Efficacy of a Lifestyle Program Designed to Help Indigent, Obese Adult Patients Lose Weight
Keywords:obesity, poverty, clinical efficacy
Introduction. Modest weight loss (5 to 7%) reduced the incidence
of type II diabetes in the Diabetes Prevention Program (DDP) trial.
A DPP-inspired lifestyle intervention requiring minimal patient
self-data collection and tailored to low-SES patients through
minimal cost was developed for our indigent, obese patients.
Methods. Obese (BMI ≥ 30 kg/m2), indigent (≤ 200% Federal
Poverty Level) adults (age 18 - 70) were offered a nocost
weight loss intervention as an adjunct to their usual primary
care in a residency outpatient clinic. The intervention
provided options for diet plans and social support. The goal
was to achieve a 5% loss of body weight over six months.
Results. The sample (n = 158) was 86% female and 62% white,
with a median age of 45 and median BMI of 40.9. Two-thirds of
subjects chose the 50% diet; YMCA membership was selected by
all but one. The 5% weight loss goal was met by 12.8%; another
8.7% gained that amount. Subjects who either had pre-existing
YMCA membership or used their provided membership were
successful, relative to those who received but never used their
membership (0.6% loss vs 0.9% gain; p < 0.05). Changes in weight
over six months were observed in the youngest (gain of 3.9 lbs.,
p < 0.05) and the oldest (loss of 4.0 lbs., p < 0.05) age quartiles.

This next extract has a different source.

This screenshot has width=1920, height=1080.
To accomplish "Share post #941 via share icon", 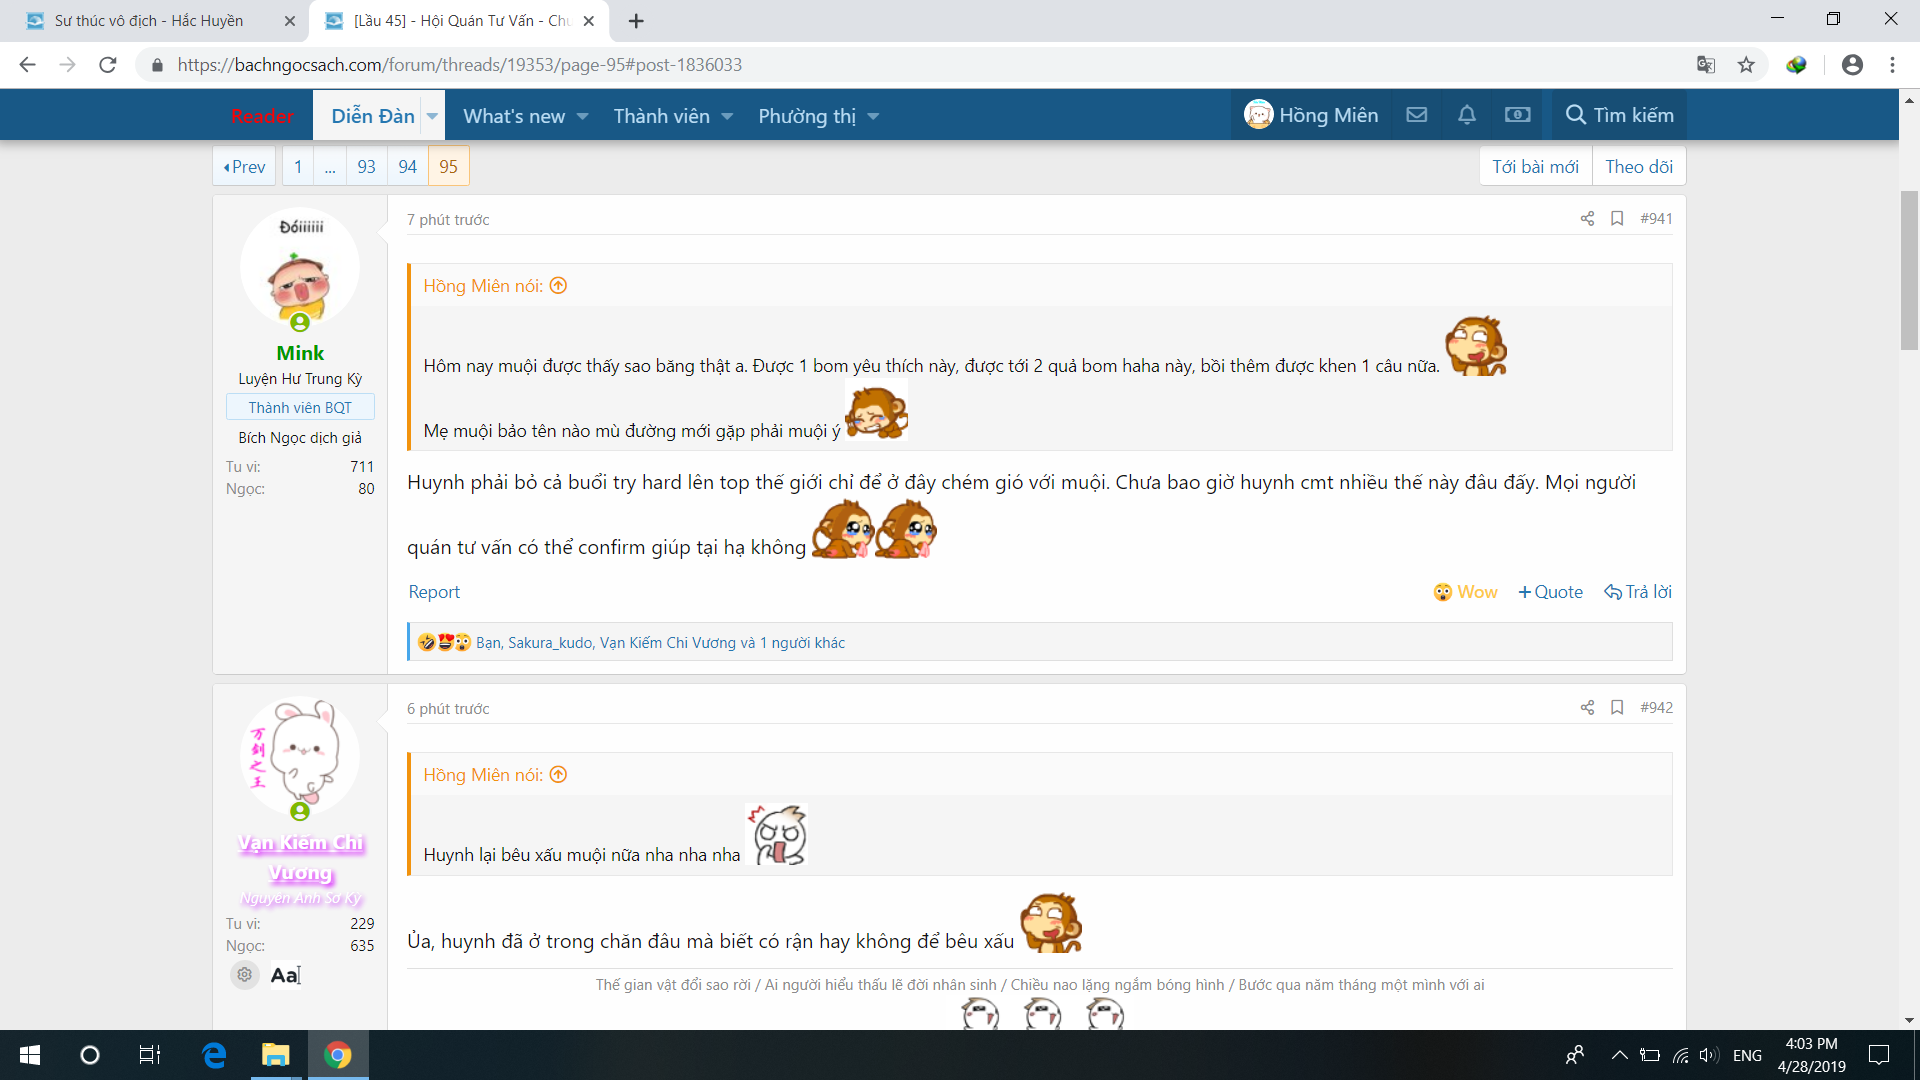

Conclusions. A DPP-inspired lifestyle intervention tailored
to low-SES patients did not lead to overall weight loss, reinforcing
that weight reduction programs must provide a significant
amount of support for participants to see success.
Older age and a behavioral commitment to physical activity
improved the likelihood of success. KS J Med 2016;9(4):83-87.